Items listed in a dataset:
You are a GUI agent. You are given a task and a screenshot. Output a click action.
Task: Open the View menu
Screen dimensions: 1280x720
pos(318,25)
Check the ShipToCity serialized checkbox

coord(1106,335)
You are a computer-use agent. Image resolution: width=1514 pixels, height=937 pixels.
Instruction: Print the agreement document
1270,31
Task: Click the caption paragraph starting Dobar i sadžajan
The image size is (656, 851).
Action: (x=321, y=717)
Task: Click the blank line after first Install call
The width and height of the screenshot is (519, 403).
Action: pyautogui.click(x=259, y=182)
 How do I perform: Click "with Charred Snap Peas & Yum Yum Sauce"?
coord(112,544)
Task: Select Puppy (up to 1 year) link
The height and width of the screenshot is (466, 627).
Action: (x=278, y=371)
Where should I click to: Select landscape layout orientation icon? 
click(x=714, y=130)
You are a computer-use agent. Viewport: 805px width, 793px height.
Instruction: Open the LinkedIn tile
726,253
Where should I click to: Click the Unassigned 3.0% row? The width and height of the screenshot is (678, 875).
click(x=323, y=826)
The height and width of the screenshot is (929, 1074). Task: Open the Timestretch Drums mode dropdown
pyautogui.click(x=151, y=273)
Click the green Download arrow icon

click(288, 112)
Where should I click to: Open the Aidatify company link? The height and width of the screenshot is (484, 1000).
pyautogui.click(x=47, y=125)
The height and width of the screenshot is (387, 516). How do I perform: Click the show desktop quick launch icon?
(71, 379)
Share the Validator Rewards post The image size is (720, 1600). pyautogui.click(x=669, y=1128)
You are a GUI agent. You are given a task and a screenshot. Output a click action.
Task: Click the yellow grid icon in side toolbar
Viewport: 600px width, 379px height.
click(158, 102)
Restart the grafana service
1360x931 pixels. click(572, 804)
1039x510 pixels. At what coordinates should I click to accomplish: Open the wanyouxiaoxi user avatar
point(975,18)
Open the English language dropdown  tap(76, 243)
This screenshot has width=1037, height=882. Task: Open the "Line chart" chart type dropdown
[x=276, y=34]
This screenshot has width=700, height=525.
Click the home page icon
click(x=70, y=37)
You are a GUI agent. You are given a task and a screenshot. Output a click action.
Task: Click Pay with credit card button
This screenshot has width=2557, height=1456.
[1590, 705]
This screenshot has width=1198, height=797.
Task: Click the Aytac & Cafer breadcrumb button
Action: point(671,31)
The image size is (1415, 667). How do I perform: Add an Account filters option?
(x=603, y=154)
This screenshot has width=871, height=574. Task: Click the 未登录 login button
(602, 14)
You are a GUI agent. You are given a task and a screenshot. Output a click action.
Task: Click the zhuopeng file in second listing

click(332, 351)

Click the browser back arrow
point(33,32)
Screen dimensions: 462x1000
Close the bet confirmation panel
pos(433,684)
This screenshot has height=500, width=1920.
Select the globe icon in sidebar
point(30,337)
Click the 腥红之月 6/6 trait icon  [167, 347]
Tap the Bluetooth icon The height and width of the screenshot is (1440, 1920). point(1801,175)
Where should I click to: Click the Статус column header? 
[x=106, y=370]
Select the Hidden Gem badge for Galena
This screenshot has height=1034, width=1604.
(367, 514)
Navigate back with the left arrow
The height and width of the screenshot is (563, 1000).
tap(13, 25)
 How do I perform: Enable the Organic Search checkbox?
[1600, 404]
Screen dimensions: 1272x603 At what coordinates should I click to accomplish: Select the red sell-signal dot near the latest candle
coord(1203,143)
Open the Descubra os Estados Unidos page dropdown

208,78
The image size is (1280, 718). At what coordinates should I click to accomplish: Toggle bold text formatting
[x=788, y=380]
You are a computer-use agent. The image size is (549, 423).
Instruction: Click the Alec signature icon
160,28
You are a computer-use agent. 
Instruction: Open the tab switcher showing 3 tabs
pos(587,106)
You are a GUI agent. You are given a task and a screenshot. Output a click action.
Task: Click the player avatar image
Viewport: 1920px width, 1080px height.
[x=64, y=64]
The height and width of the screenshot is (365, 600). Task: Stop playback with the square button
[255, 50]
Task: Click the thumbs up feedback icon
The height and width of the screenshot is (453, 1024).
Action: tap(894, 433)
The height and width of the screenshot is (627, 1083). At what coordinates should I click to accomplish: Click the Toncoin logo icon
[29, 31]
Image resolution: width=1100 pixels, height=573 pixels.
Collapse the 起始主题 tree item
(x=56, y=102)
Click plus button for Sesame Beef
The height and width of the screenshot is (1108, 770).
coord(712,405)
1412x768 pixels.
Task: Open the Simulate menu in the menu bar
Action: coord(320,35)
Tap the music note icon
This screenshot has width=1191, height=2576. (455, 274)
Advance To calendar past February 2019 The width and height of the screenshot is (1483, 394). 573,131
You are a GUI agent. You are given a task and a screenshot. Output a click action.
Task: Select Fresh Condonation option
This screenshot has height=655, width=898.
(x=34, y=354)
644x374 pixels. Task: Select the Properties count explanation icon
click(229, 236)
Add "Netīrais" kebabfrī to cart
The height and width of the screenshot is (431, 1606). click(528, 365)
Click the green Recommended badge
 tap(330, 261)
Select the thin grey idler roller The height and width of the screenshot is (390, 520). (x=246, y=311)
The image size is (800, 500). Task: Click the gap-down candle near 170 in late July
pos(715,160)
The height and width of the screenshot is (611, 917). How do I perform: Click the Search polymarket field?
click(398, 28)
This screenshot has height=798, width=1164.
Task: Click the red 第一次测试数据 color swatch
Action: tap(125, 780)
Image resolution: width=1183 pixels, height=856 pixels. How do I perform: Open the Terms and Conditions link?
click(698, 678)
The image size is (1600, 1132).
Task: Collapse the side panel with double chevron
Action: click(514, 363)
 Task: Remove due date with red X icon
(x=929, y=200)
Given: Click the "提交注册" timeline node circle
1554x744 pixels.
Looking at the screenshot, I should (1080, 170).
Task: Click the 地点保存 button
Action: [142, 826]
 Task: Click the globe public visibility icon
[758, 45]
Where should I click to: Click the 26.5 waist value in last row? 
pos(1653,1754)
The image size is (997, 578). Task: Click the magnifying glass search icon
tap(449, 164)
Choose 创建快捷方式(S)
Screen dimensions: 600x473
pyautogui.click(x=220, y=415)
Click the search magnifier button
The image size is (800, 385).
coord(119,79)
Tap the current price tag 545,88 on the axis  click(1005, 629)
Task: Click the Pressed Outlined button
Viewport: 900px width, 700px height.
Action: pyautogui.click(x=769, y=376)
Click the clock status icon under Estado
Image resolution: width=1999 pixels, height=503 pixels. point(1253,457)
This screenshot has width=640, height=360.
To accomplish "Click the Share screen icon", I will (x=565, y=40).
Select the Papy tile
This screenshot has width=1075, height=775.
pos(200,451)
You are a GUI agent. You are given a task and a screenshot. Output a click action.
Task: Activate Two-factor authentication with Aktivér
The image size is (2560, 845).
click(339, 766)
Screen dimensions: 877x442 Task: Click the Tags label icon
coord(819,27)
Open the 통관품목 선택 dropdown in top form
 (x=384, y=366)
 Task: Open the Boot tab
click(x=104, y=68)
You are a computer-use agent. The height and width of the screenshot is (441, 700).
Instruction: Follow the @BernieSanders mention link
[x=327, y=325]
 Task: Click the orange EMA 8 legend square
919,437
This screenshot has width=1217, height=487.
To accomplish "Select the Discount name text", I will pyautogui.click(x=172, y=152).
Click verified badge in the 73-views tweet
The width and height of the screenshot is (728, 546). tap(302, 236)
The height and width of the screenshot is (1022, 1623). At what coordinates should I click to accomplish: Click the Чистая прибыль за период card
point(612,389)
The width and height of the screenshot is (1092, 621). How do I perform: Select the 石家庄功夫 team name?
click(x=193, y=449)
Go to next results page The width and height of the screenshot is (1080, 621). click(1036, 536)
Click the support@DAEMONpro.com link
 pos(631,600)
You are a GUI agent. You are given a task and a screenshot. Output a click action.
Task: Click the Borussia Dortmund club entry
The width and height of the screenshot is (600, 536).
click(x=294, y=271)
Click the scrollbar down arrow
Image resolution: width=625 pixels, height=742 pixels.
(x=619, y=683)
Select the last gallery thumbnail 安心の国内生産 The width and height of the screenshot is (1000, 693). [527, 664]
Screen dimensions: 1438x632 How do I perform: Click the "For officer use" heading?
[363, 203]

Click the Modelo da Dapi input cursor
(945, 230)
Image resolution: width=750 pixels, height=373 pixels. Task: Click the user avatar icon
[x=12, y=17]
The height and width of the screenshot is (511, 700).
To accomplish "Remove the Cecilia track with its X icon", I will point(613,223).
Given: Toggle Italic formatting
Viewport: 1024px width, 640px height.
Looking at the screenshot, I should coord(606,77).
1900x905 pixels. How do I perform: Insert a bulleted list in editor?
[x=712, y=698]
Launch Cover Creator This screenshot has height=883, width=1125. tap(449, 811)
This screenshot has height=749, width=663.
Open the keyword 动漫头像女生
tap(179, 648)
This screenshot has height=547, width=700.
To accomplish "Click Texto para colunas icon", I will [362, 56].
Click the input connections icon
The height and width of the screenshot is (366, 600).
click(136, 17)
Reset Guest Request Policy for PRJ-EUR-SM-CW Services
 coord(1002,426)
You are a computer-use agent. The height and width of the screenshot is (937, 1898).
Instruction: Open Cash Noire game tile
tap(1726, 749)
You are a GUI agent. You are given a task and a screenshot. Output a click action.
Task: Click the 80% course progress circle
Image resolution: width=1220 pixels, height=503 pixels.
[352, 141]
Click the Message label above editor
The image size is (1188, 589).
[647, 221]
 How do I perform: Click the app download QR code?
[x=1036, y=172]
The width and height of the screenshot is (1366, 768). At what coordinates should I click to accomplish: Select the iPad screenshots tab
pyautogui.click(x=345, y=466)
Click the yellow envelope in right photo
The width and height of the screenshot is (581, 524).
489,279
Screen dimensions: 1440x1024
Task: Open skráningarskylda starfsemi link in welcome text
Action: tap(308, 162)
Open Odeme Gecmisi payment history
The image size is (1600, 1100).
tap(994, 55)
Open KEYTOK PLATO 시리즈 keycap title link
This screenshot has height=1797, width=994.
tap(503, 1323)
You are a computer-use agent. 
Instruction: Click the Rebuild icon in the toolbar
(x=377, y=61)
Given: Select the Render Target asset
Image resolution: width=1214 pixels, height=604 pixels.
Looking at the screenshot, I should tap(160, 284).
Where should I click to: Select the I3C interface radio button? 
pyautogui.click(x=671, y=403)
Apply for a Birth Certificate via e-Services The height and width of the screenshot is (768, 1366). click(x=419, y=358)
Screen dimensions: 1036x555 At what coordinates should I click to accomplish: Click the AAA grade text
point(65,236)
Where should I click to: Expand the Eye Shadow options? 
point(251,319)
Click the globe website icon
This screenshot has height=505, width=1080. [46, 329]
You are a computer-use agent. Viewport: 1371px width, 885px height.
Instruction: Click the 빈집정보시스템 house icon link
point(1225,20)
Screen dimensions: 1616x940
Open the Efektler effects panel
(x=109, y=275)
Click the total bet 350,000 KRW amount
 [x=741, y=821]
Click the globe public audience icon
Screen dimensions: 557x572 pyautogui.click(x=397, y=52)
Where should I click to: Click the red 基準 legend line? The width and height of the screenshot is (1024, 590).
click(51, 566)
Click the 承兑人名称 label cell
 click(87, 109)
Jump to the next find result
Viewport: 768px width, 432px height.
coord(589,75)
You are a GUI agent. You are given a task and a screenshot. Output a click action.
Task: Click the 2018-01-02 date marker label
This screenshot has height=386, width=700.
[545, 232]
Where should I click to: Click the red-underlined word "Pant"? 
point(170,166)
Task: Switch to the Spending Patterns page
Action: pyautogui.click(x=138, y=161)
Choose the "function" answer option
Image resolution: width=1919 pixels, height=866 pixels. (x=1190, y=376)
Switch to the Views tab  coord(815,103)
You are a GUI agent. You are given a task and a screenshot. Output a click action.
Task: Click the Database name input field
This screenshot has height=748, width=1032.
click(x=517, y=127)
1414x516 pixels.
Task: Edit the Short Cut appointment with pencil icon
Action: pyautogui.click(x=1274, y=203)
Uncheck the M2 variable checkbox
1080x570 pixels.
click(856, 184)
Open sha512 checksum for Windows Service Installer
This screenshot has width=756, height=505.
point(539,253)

Task item = Look through the records and copy down every line that holds "computer".

Answer section =
You are a computer-use agent. Image resolution: width=1514 pixels, height=937 pixels.
You are a computer-use agent. Viewport: 805px width, 793px height.
You are a computer-use agent. The image size is (549, 423).
You are a computer-use agent. 
You are a computer-use agent. The height and width of the screenshot is (441, 700).
You are a computer-use agent. The height and width of the screenshot is (937, 1898).
You are a computer-use agent. 
You are a computer-use agent. Viewport: 1371px width, 885px height.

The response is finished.